Fewer than 400 Siberian, or Amur, tigers—one of six surviving tiger subspecies—remain in their Russian and Chinese habitats, having dwindled due to extensive hunting over the past century. (See National Geographic's tiger pictures.)
Most of the animals live in Russia, where it's illegal to hunt them, or near the Russian-Chinese border, but the big cats have struggled to regain a foothold in China.
The Siberian tiger's fate fits an overall trend of tiger decline: Scientists estimate there are around 3,200 animals in the wild, down from an estimated 100,000 at the beginning of the 20th century.
Now the most recent footage, shot by the conservation group WWF in northern China's Wangqing Nature Reserve, is proof that Siberian tiger populations are moving farther into China and breeding there, Nilanga Jayasinghe, a program officer with WWF's Wildlife Conservation team, said by email.
"It is a huge success resulting from decades of conservation work to establish a breeding population of tigers in China," Jayasinghe said. (Also see "India's Tigers May Be Rebounding, in Rare Success for Endangered Species.")

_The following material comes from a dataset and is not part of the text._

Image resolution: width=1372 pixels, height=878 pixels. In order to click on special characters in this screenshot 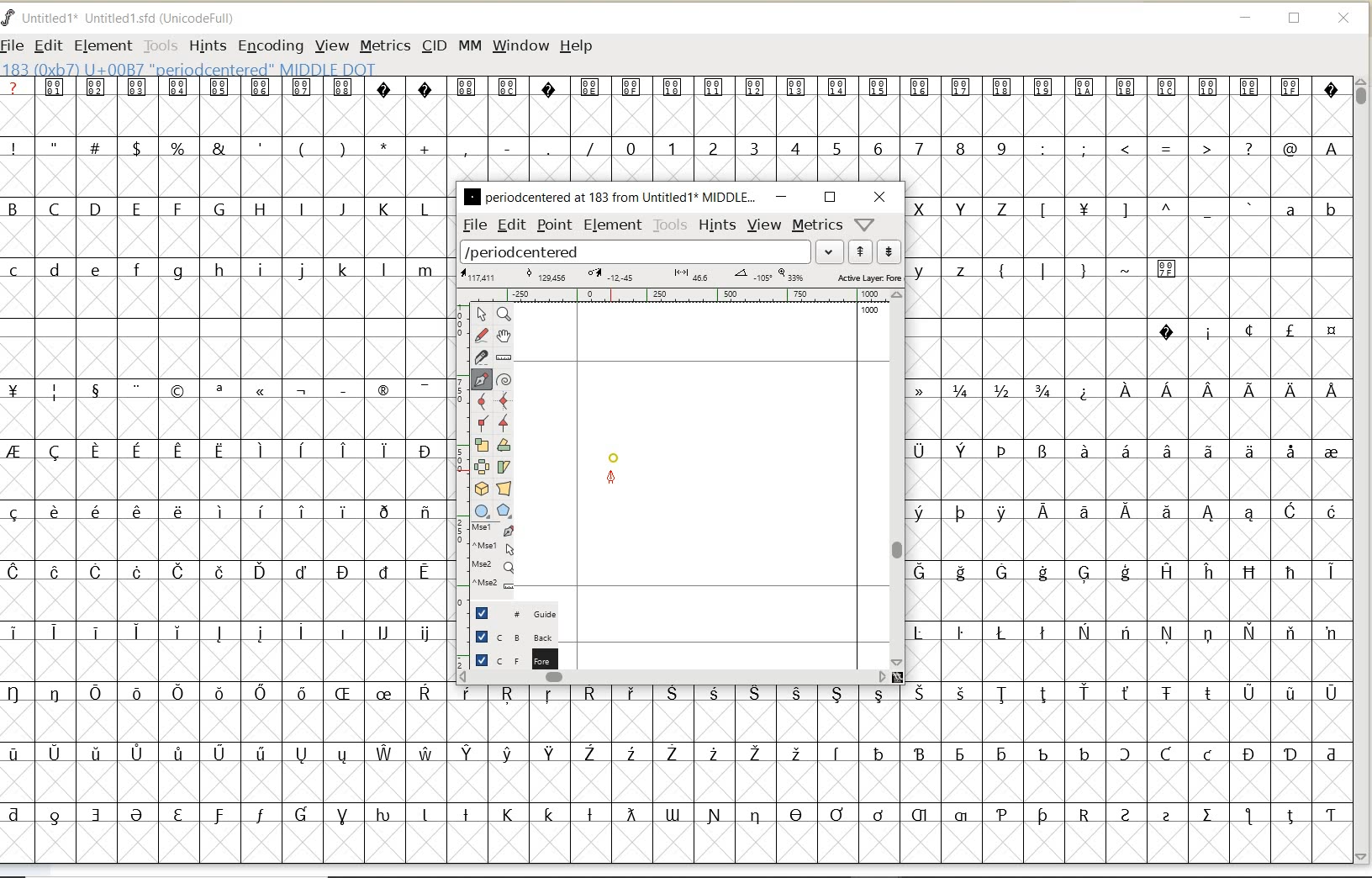, I will do `click(220, 602)`.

"There is still a lot of work to be done, but efforts to restore habitat; bring back prey species; and increase protection for tiger populations in the Chinese portion of the Amur tiger's range are showing positive results like this family captured on film."
But Dale Miquelle, director of the Wildlife Conservation Society's Russia Program, cautioned against saying tigers have reestablished themselves in China. (Learn about National Geographic's Big Cats Initiative.)

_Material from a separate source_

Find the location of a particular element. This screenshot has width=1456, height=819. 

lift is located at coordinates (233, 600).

"Numbers may be slightly increasing in China, and the evidence of reproducing females is encouraging, but it is still a tiny population of, at most, a dozen or so. There is a long way to go before we can say that there is a viable population living in China," he said by email.

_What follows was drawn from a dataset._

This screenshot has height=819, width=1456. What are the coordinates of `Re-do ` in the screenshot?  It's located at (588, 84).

"So this is a nice confirmation and interesting footage, but not really new."
Giving Chinese Tigers a Chance
To Miquelle, "the last chance to save tigers anywhere in China is probably the two northernmost provinces of China—Jilin and Heilongjiang. Here there is connectivity with tigers and tiger habitat in Russia, and dispersal can and is naturally occurring. So there is a natural source for recovery of tigers here."
However, human encroachment on their habitat continues. "Snares, inadequate prey base, and habitat loss are still the largest threats," said Miquelle. (See "Pictures: The World's Tigers—There Are Only 3,200 Left in the Wild.")
"Recent camera-trap photos of a tiger on the Russian side of the border with what looks like snare wounds around the neck suggest snaring ... is still a problem."
He added that China could help its nascent tiger population by simply giving it room to grow, protecting the animals from poachers, and providing enough prey. (See "Activist's Art Puts Spotlight on Threats to Tigers")
"China could make a huge contribution to ensuring a future for wild Siberian tigers."